Every day they would meet after school, or more accurately, after detention, at the Statue of Louis Pasteur to get high and go on the hunt for the grow. As they’d pass each other in the halls during the day, they’d knowingly nod to each other, and say, “Louis, 4:20!” Eventually, they shortened it to just “420”.
They never found the mythical grow, but 4:20 became their sort of “tea time” for smoking pot.
How did an obscure high school pot smoking ritual become world famous?
One of The Waldos got a gig working as a roadie for Phil Lesh of The Grateful Dead, who also lived in Marin County. The Dead soon picked up the habit of smoking weed every day at 4:20, and before long Deadheads started picking up the habit as well.

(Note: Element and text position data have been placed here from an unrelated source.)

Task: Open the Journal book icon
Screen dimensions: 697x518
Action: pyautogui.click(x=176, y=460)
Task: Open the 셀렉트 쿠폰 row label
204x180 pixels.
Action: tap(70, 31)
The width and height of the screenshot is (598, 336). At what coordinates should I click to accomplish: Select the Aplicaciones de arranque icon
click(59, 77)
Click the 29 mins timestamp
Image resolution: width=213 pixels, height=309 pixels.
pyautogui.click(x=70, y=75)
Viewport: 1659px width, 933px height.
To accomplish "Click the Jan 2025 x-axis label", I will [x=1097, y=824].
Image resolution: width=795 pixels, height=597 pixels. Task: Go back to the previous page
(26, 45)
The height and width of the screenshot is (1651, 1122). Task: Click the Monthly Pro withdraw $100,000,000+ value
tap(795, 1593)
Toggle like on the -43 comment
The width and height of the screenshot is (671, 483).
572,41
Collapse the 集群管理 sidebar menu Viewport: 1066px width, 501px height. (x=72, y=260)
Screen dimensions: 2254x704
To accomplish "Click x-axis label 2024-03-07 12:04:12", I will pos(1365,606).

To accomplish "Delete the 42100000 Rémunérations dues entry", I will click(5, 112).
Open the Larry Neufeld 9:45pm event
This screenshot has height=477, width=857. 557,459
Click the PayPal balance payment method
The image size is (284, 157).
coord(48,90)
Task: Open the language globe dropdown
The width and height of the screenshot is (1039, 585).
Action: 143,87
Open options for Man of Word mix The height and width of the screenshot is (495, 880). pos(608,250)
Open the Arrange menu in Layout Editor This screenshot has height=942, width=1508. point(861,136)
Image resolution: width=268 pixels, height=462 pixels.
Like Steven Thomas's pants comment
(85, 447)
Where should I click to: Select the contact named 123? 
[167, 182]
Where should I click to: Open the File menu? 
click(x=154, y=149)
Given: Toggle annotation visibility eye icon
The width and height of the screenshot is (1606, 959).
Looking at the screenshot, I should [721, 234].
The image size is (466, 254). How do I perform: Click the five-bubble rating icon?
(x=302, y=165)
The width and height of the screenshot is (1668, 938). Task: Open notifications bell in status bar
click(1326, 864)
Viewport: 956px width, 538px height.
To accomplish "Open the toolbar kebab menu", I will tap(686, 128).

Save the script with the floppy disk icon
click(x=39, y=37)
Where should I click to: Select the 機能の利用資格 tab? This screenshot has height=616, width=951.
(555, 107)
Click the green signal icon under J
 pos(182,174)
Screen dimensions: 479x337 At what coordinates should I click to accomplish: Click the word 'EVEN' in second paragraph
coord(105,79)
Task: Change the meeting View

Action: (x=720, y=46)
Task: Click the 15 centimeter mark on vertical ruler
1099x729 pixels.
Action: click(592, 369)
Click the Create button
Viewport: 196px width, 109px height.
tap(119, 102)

On December 28th, 1990, a group of Deadheads from Oakland, California decided to make April 20th a tokers’ holiday, and they printed up flyers inviting people to light up on 4/20 at 4:20 pm, creating the special holiday dedicated to imbibing herb. Steve Bloom, a reporter for High Times Magazine, got a hold of one of the fliers at a Dead show, and printed the flier in the magazine in 1991. Since then, 420 has become a universal shorthand for pot, and April 20th has become the official stoners’ holiday.
That’s the true story of where 420 comes from.
It also happens that 4/20 is the day we officially begin our 2022 tour season. We’re partnering with Gray Line for a special weed and wine tasting tour. Besides growing the best pot on the planet, Mendocino County, which borders Sonoma County, also boasts award winning wineries. Seats are limited, but you still have time to book your tour, and spend 4/20 with us!
Or you could go on a treasure hunt.
Somewhere, out in the Marin headlands, those cannabis plants may have been growing wild and reproducing for the last 51 years. Who knows how many plants could be out there by now?